:: WHAT TO PRODUCE ::
Through the end of the data below, output every line exactly, beginning with the line that contains "Given: Increase font size with larger A icon".

===== DATASET EXTRACT =====

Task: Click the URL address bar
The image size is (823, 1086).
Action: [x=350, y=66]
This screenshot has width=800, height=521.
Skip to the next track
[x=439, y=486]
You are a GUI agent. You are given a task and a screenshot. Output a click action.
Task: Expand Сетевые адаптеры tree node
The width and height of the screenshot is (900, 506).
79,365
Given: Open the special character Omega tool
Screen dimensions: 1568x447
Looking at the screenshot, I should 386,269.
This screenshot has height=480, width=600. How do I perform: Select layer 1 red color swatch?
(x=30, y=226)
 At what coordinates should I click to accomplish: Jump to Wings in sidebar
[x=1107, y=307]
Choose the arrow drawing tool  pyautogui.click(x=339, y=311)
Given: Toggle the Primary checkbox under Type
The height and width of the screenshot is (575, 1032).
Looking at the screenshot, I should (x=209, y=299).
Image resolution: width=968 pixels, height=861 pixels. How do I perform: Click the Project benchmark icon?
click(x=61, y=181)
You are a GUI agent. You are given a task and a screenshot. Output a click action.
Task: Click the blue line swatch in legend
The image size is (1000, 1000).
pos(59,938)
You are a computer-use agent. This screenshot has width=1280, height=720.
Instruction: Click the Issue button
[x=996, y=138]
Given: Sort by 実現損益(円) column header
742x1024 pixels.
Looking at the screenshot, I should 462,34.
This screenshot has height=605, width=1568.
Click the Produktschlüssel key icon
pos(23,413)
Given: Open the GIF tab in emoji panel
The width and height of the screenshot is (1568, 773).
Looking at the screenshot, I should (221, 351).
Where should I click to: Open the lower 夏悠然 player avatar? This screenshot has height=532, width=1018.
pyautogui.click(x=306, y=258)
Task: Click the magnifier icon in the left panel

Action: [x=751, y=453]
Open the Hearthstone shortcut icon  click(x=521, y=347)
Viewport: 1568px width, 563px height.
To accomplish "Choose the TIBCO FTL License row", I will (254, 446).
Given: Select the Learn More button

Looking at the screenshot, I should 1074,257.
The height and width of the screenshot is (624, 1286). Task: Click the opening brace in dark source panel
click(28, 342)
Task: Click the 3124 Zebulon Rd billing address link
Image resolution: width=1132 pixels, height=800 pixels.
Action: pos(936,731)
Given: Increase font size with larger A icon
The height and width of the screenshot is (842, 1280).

=====

:: ANSWER SPACE ::
Given: Increase font size with larger A icon
The height and width of the screenshot is (842, 1280).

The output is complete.